─── Exercise passage ───

Savory Waffles with Zucchini and Carrots - Gluten Free and Vegan

There are so many ways we can make waffles healthy and tasty. The following recipe is super healthy and makes eating waffles a joyful experience any time of the day.


Main Ingredients:

  • 2 cups Oats Flour *

  • 1 tbsp baking powder

  • 1 cup plant-based milk (e.g soy milk, almond milk etc)

  • 2 flax eggs **

  • 1 small zucchini grated (about 1 cup)***

  • 1 small carrot grated (about 1 cup)***

  • 1/3 cup thinly sliced onions (optional)

  • 1 finely minced Jalapeno or green chilies (optional)


Additional Ingredients used for flavoring (you can adjust spices and spiciness according to taste):

  • 1 ½ tsp Cumin powder,

  • 1 tsp Curry powder,

  • ½ tsp Ajwain (Carom seeds)

  • Pinch of cayenne pepper

  • Salt & pepper (to taste)

  • 2 or 3 Tablespoon finely chopped cilantro (or other fresh herbs)


* You can substitute with Chickpea (besan) flour

** 1 flax egg = 1 tbsp. ground flax seed + 3 tbsp. water (mix well)

*** To remove excess moisture, spread and press shredded zucchini and carrots on a clean kitchen paper towel


Instructions:

  • Make the flax eggs and keep it aside for a few minutes to set.

  • Mix the dry ingredients in a bowl – flour, baking powder , spices, salt, pepper, cayenne pepper.

  • Add the milk, flax eggs and combine well with the dry ingredients. If needed to get the desired consistency, add milk (tablespoon at a time)

───

**Instructions for the task:** Translate this sentence from the waffle recipe into Spanish: "There are so many ways we can make waffles healthy and tasty." You won't need the listing that comes next.

─── Source data ───

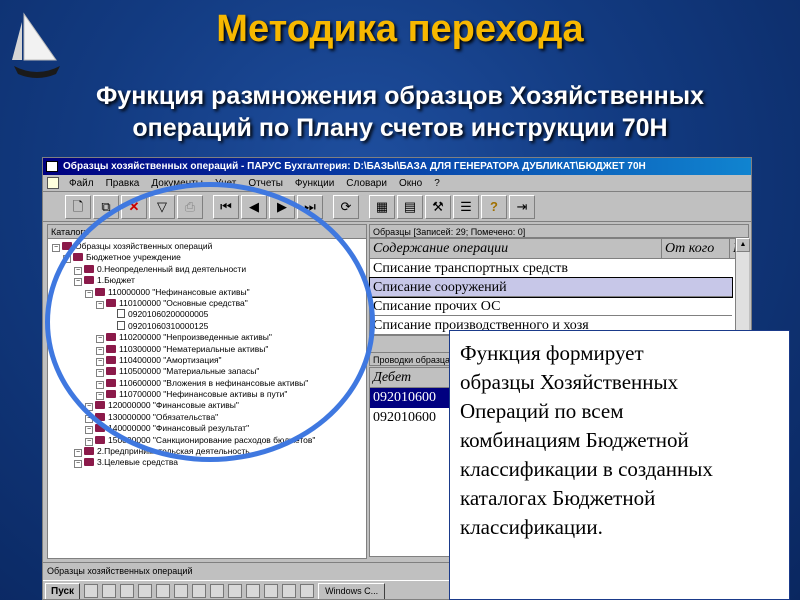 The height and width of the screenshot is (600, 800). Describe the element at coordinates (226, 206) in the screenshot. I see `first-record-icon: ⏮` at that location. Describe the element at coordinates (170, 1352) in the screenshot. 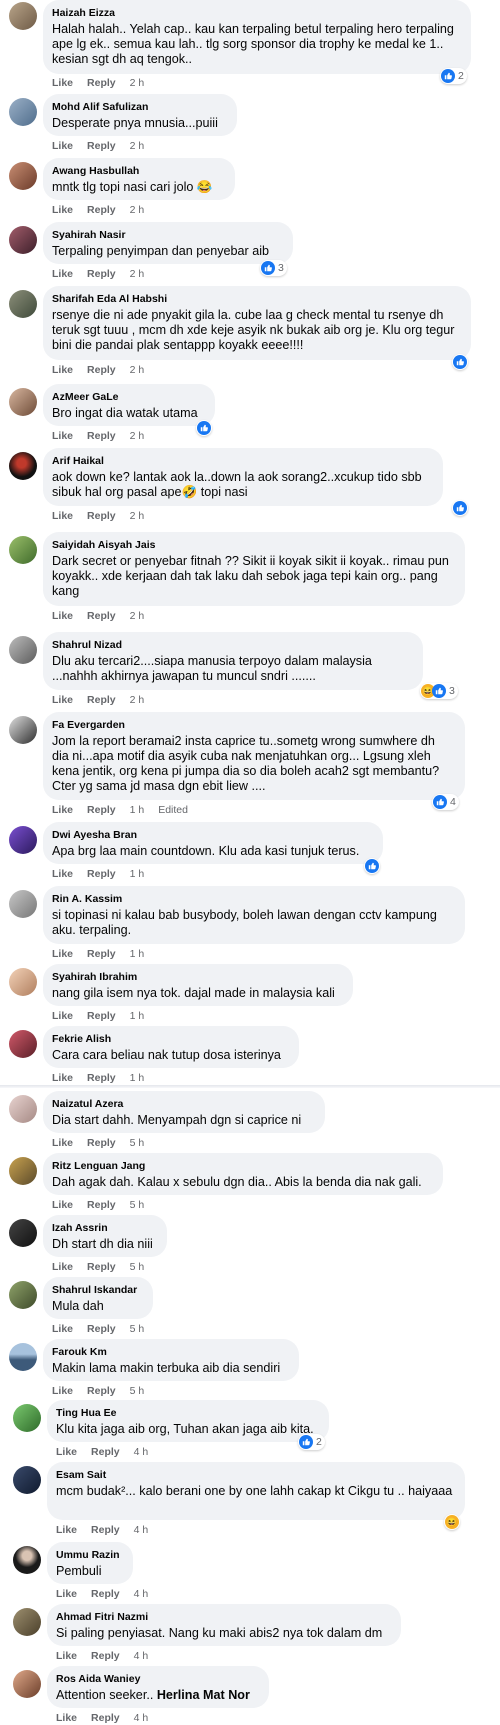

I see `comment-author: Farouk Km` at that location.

───
─── Source data ───

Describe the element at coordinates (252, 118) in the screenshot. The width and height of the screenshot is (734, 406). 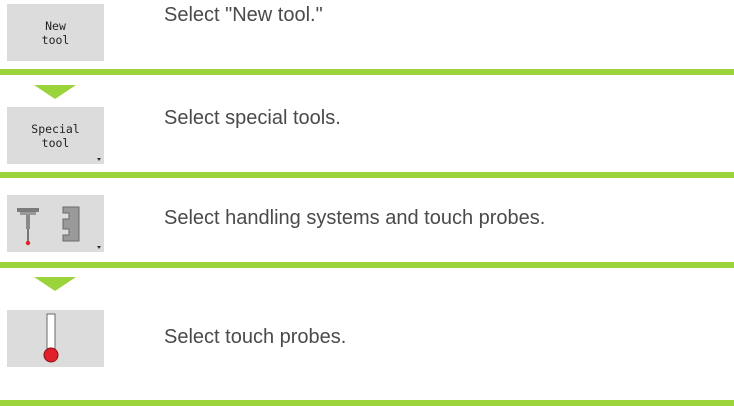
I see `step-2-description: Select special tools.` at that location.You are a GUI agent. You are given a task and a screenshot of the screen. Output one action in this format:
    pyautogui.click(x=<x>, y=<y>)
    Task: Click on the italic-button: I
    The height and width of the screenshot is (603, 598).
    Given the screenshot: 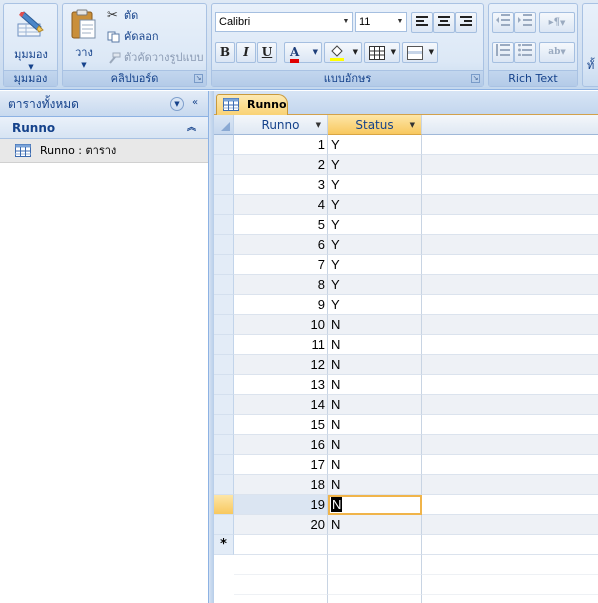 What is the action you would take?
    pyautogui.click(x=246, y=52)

───

**Task result:** Hay muchísimas maneras en que podemos hacer que los waffles sean saludables y sabrosos.